#### Исходный текст

Шрифт:
ГЭДДИСОВА ЗАБАВА
Начиная писать четвертый роман, Гэддис подозревал, что тот может оказаться его «последним актом» (как он изначально и называл «Забаву»). Вскоре после того как ему исполнилось шестьдесят пять, и будучи не в лучшей форме, Гэддис писал старой подруге Мэри Маккарти: «Я испытываю удачу, подписавшись на еще один (и думаю, к счастью, последний) роман» («Письма»). Поэтому он воспользовался возможностью, чтобы изложить в одном месте многие личные убеждения и предубеждения, выраженные в письмах, эссе, интервью и разговорах. Через несколько недель после отправки рукописи своему издателю, 15 февраля 1993 года он объяснил в интервью французским критикам Марку Шенетье и Бриджит Феликс:
Я чувствовал, что в этой новой книге могу творить, что хочу, автор приходит и уходит; если что-то нравится, какой-нибудь случай или метафора, я вставляю это ради собственного удовольствия, и читатель может подумать: он опять иронизирует? Я называл эту книгу «Последним актом», совершенно серьезно, я не собираюсь к этому возвращаться, брать на себя контракт, 600 страниц и так далее [235] .

#### Цель упражнения
Пожалуйста, продолжите текст о романе Гэддиса «Забава», начиная сразу после его последней фразы.

#### Записанные данные
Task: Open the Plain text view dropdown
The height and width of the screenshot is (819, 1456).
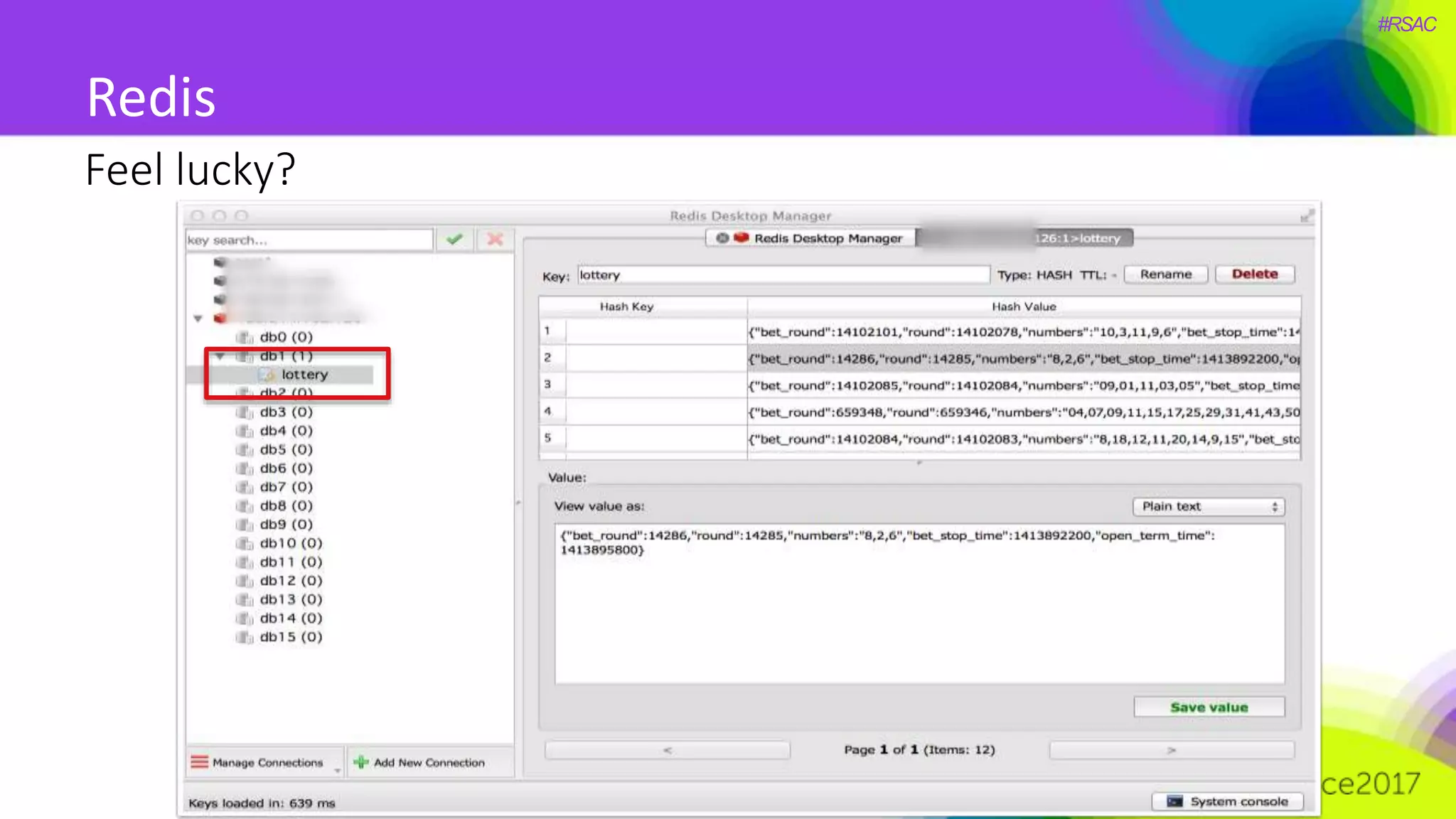Action: point(1209,506)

#### Ответ
Название, которое в итоге выбрал Гэддис, говорит за себя. После того как фразу «Его забава», впервые произносит Гарри, говоря о пьесе Оскара, Кристина заявляет: «Он сделал то, о чем ему никто не говорил, никто его не нанимал, он последовал своей забаве я хочу сказать задумайся Гарри. Разве не в этом вся суть художника?» Барон Парк ввел эту фразу в 1834 году, когда объяснял, что работодатель не несет ответственности за какие-либо не связанные с работой правонарушения сотрудника, когда речь «о его забаве». Серьезно работая над романом, Гэддис нередко забавлялся, увлекаясь (как и судья Криз) несущественными, но интересными отступлениями и озвучивая свое последнее слово на некоторые темы. Эти забавы придают мрачному, отчаянному роману тот же смысл, какой неназванный искусствовед находит в «Седьмом циклоне» Ширка, что стоит «вызывающе одинокий в своей уникальной монументальности, беспокойный и властный, даже зловещий […] с пугающим авторитетом, но и с аурой неформальности и веселья…». Как Оскар, сигналящий клаксоном своего инвалидного кресла, Гэддис нередко «смешивает отчаяние с ноткой вызова, опасности и даже веселья, предвидя лихой крен велосипеда, огибающего слепой угол, бип! бип! бип!»
235
235. Небольшой отрывок этого интервью вышел в Entretien avec William Gaddis, La Quinzaine litteraire, N620, March 1993.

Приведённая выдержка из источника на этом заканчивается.